TASK DETAILS: Could you output, word for word, the stretch of the items below from the line containing "Task: Open Shrimp Mei Fun details" through the line containing "Action: (212, 565)", leaving the pictures out?

INFORMATION SHOWN:
__________________________________________________
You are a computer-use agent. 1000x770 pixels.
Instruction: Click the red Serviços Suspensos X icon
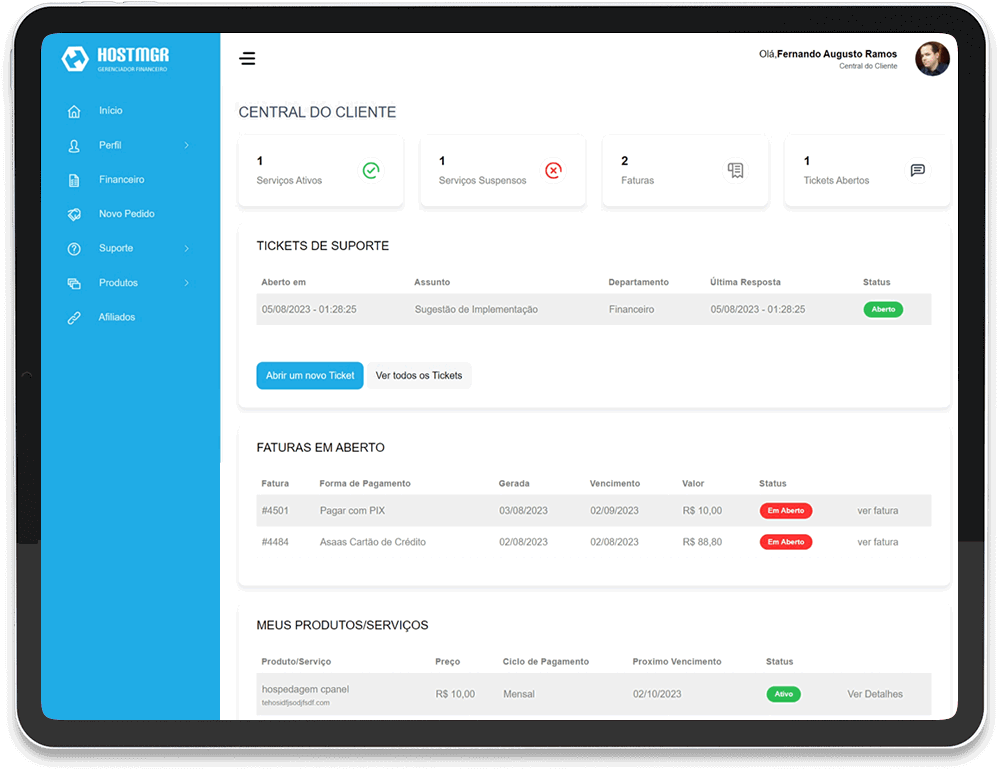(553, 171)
__________________________________________________
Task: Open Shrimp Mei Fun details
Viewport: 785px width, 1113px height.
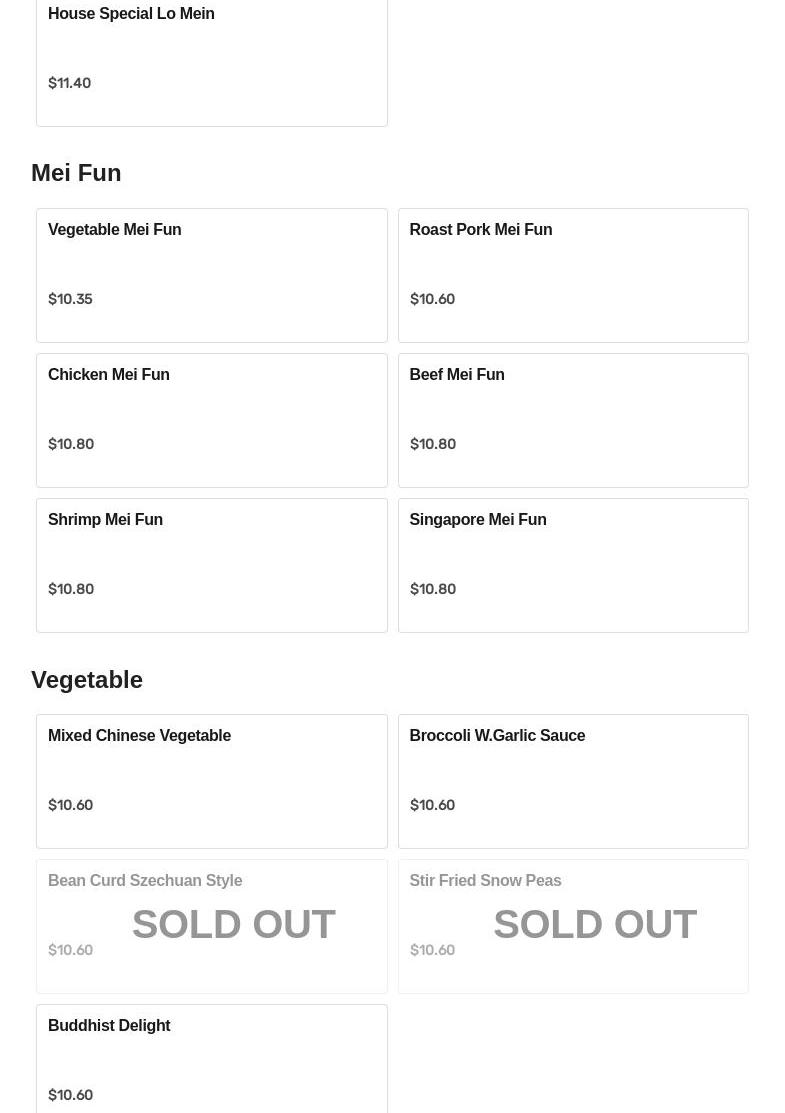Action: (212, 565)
__________________________________________________
SOLUTION:
Task: Open Shrimp Mei Fun details
Viewport: 785px width, 1113px height.
Action: (212, 565)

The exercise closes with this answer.